Copy out exactly, from the entries that follow, the line holding "1271x682 pixels.", the line holding "透明度 with the", and all lines between them, but no pictures.

[[ Listed entries, beginning ]]

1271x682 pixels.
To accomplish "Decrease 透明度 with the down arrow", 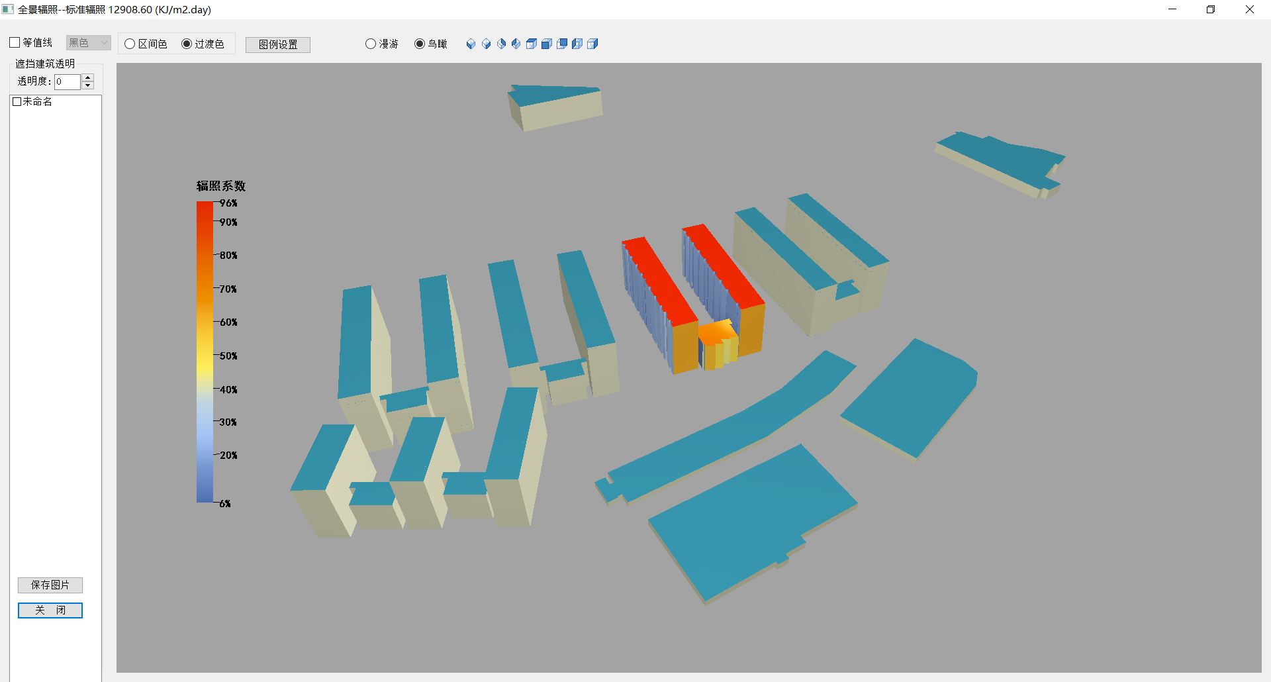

[[ Listed entries, end ]]
[[ Listed entries, beginning ]]

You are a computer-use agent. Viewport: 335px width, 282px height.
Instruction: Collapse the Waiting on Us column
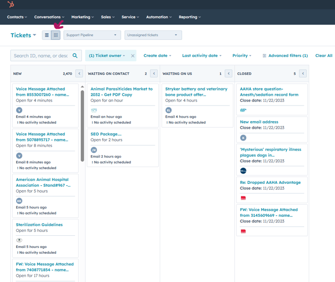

[[ Listed entries, end ]]
[[ Listed entries, beginning ]]

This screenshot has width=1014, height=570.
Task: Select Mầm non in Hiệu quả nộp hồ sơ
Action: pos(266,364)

[[ Listed entries, end ]]

* **Your solution**:
1271x682 pixels.
To accomplish "Decrease 透明度 with the down arrow", 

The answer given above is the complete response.